Роман Злотников - Русские сказки
Коней горько улыбнулся:
— Мне не верится, чтобы это было правдой.
— Не сомневайтесь, — серьезно ответил князь, — то, что я о вас знаю, помогает мне понять ваш порыв. Вы чувствовали, что страна нуждается в переменах, и решили собственным примером подвигнуть людей на поиск лучшего. Но… на востоке есть проклятие, причем одно из самых сильных. Знаете, как оно звучит? — Князь поднял глаза вверх и жестко сказал: — Чтоб тебе жить во времена перемен!
Коней опустил голову и задумался. Князь прибавил шагу. Он ничего не придумывал. Только тот восток, на котором бытовало это проклятие, находился несколько дальше, чем мог себе представить бывший государь.
Минут через сорок бывший суверен догнал его.
— Вы знаете, я подумал над вашими словами. Если я правильно понял, вы полагаете, что я должен вновь возложить на себя бремя власти. Но это же невозможно. История не знает примеров того, чтобы государь, отрекшийся от власти, вновь возвратил себе престол. Страны, которой я правил, больше не существует.
Князь пожал плечами.
— В чем-то вы правы, а в чем-то нет. Вы никогда не сможете возродить ПРЕЖНЮЮ страну. Перемены неизбежны. Но нельзя совсем выбивать у людей почву из-под ног. А сейчас получилось, что они лишились всего — страны, власти, денег, устоявшегося жизненного порядка и даже своего суверена. Вам никогда не приходило в голову, что не всякие перемены благотворны?
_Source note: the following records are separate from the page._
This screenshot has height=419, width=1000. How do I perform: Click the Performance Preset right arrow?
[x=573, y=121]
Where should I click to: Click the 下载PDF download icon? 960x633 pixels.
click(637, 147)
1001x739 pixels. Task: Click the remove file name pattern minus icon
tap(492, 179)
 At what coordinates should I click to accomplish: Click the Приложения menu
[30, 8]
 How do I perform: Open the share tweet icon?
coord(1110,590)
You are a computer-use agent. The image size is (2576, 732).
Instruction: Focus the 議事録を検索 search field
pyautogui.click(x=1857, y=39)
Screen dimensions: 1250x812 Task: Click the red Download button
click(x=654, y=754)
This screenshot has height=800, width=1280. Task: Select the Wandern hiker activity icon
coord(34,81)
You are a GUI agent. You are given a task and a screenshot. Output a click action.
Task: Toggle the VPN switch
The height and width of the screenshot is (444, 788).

Коней задумчиво смотрел на собеседника.
— И какой же из этого, по-вашему, следует вывод?
Князь усмехнулся.
— Вы опять ждете от меня совета. Извините, ваше величество, этого не будет. Во всяком случае, до того момента, пока вы сами, а не стечение обстоятельств, изберете меня своим советчиком.
Коней удивленно вскинул глаза на князья. Тот коротко поклонился и ускорил шаг.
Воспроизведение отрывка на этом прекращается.